Joan Barbara Berry, Viscountess Camrose (née Yarde-Buller; 22 April 1908 – 25 April 1997), also known as Joan Guinness and Princess Taj-ud-dawlah Aga Khan, was an English socialite who was one of the Bright Young Things.

==Early life==
Joan Barbara Yarde-Buller was born on 22 April 1908. She was the eldest of six children born to John Yarde-Buller, 3rd Baron Churston, the aide-de-camp to the Viceroy of India, and Denise Orme, a former music hall singer. Among her siblings were brother, Richard Yarde-Buller, who became the 4th Baron Churston; sister Lydia Yarde-Buller, who became the Duchess of Bedford (wife of Ian Russell, 13th Duke of Bedford); and Primrose Yarde-Buller, who became the Countess Cadogan (wife of William Cadogan, 7th Earl Cadogan). After her parents’ divorce in 1928, her mother married Danish diplomat Tito Wessel. They too divorced and Denise married Edward FitzGerald, 7th Duke of Leinster.

Her father was the only son of John Yarde-Buller, 2nd Baron Churston, and Barbara Yelverton (the only child of Sir Hastings Yelverton and the 20th Baroness Grey de Ruthyn).

==Personal life==
On 4 July 1927, Joan married Loel Guinness, at St Margaret's, Westminster, in London.
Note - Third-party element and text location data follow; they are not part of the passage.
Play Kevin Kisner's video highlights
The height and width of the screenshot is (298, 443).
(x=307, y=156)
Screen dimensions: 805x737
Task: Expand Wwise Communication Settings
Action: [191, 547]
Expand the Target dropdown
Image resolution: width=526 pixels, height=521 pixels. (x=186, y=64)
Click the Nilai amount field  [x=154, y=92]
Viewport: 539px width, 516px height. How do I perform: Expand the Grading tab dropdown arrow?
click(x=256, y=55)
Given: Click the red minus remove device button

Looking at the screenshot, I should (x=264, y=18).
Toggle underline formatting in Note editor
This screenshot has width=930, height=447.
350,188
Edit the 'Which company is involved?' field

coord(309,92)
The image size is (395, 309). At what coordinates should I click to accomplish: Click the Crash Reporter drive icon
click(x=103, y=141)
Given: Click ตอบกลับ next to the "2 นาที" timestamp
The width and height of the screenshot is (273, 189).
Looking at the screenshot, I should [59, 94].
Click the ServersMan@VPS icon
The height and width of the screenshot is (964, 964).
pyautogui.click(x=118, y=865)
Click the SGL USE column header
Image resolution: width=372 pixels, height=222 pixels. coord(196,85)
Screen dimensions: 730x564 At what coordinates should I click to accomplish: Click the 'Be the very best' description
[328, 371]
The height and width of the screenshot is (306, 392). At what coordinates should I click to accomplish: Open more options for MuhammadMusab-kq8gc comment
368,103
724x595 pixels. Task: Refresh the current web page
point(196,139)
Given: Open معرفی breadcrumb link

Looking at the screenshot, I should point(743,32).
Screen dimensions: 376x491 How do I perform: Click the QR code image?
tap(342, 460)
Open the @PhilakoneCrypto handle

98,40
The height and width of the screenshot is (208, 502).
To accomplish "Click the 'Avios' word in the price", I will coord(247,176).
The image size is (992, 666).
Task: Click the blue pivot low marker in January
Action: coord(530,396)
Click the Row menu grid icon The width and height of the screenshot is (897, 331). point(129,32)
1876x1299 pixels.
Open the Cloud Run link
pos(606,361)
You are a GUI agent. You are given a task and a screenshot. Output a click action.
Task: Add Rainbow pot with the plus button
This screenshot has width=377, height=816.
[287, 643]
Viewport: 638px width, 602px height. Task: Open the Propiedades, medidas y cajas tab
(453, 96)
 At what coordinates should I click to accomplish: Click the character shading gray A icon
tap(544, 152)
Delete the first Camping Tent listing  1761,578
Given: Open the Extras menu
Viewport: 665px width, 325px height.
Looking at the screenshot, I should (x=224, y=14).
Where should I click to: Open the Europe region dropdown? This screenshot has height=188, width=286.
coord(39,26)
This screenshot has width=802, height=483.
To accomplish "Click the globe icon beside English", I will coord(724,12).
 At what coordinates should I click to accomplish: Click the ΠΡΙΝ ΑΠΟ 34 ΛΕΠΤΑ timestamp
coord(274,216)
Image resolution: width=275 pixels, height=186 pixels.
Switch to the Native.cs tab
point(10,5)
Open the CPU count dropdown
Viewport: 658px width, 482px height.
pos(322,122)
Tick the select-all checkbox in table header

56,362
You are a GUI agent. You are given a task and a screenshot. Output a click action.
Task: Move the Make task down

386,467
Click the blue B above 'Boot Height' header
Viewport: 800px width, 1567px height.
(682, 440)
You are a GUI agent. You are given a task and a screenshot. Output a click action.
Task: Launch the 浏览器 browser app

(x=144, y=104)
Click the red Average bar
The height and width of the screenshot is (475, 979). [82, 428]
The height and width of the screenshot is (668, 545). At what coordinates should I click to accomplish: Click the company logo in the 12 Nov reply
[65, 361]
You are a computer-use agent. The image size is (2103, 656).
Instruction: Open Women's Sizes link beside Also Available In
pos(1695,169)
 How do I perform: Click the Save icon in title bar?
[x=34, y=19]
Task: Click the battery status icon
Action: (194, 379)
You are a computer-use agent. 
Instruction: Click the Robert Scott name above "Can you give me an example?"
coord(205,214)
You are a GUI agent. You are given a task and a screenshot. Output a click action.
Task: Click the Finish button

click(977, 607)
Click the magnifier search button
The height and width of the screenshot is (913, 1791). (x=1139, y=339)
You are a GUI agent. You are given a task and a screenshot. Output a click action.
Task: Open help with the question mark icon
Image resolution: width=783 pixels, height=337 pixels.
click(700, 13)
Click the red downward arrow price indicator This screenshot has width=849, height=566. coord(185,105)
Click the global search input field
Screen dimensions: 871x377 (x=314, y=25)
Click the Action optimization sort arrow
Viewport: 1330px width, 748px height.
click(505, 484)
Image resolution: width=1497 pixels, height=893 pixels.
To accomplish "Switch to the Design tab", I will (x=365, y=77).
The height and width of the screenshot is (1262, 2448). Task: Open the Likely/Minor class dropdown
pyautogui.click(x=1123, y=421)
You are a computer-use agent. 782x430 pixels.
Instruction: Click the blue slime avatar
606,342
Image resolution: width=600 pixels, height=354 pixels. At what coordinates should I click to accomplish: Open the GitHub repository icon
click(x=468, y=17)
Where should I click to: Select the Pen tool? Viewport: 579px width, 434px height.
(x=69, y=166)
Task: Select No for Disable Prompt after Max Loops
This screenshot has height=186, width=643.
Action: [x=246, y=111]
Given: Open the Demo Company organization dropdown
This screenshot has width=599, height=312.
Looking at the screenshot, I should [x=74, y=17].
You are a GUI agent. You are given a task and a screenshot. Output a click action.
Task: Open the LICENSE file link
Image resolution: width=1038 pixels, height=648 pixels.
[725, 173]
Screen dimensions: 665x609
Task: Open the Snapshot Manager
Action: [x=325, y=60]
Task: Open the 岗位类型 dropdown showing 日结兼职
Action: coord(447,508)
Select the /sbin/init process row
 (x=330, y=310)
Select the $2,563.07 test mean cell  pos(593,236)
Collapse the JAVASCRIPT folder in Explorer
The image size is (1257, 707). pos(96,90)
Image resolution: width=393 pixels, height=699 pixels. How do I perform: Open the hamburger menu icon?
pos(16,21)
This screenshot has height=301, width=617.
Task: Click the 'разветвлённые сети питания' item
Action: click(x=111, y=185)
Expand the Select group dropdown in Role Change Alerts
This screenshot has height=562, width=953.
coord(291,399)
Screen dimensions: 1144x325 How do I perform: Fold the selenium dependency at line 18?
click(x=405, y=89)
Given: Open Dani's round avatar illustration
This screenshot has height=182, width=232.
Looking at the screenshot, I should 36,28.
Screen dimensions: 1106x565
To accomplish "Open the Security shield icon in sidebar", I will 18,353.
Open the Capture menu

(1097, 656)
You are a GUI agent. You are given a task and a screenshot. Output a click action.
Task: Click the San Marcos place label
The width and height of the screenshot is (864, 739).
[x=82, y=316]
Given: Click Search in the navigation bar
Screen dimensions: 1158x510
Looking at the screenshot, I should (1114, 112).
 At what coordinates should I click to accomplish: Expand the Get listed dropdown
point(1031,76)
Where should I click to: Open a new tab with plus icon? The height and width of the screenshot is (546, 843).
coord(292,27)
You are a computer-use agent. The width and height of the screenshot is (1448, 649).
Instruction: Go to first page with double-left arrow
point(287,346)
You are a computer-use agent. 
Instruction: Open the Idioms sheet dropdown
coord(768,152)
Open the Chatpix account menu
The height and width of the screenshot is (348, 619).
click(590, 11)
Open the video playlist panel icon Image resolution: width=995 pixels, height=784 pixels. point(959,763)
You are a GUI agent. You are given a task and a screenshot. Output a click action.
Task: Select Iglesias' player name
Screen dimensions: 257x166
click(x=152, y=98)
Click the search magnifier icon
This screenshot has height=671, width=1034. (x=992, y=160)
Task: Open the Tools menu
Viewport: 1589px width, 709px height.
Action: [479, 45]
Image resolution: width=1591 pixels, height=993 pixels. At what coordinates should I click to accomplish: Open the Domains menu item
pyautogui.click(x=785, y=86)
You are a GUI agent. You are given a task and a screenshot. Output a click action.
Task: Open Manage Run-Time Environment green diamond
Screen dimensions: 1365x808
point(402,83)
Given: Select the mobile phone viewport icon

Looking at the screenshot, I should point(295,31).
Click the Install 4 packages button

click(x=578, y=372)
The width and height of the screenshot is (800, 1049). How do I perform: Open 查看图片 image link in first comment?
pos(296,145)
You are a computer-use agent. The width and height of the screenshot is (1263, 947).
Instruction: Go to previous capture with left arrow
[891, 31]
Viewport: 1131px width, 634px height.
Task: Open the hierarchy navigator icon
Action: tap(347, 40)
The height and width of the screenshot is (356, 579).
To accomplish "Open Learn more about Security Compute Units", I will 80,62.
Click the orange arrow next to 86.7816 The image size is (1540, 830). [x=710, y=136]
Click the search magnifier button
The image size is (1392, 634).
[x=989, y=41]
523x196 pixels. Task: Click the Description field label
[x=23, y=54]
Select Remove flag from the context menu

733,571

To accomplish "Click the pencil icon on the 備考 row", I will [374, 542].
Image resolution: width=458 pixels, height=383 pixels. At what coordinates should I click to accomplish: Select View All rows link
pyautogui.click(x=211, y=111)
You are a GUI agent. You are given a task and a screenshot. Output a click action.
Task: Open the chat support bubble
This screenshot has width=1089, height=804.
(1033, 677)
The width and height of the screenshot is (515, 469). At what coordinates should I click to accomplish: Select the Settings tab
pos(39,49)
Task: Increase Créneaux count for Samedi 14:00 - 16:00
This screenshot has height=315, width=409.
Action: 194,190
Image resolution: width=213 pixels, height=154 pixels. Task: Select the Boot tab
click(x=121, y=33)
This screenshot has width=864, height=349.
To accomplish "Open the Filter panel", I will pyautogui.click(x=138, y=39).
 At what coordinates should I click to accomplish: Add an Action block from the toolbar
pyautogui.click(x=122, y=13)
Guinness, a British Conservative Member of Parliament, was the only son of Irish lawyer Benjamin Seymour Guinness (of the Guinness brewing family) and his first wife, Bridget Henrietta Frances Williams-Bulkeley. They had one son:

- Patrick Benjamin Guinness (1931–1965), who married Baroness Dolores von Fürstenberg-Hedringen (1936–2012), his stepsister from his father's third marriage, on 22 October 1955 in Paris.

Joan left Guinness for Prince Aly Khan, the eldest son of the Aga Khan III, the 48th Imam of the Nizari Ismailis, and Guinness successfully sued Joan and Khan on grounds of adultery. Joan and Khan did not defend the charges and the judge, Mr Justice Bucknill, granted Guinness a decree nisi and full custody of their son and ordered Khan to pay court costs.

===Second marriage===
A few days after the divorce from Guinness was effective, on 18 May 1936, in Paris, Joan Yarde-Buller married Prince Aly Khan. Before the wedding, Yarde-Buller converted to Islam and took the name "Taj-ud-dawlah", meaning "Crown of the Realm". Yarde-Buller and Khan had two sons:

- Aga Khan IV (1936–2025)
- Prince Amyn Aga Khan (b. 1937).

They divorced in 1949 and the Prince later married Rita Hayworth.

===Third marriage===
In March 1986, Joan married lastly Seymour Berry, 2nd Viscount Camrose, a newspaper magnate. They had been friends for more than thirty years. They lived at Hackwood Park, the Camrose home in Hampshire.

After his death in 1995, she was known as the Dowager Viscountess Camrose, also known as Joan, Viscountess Camrose.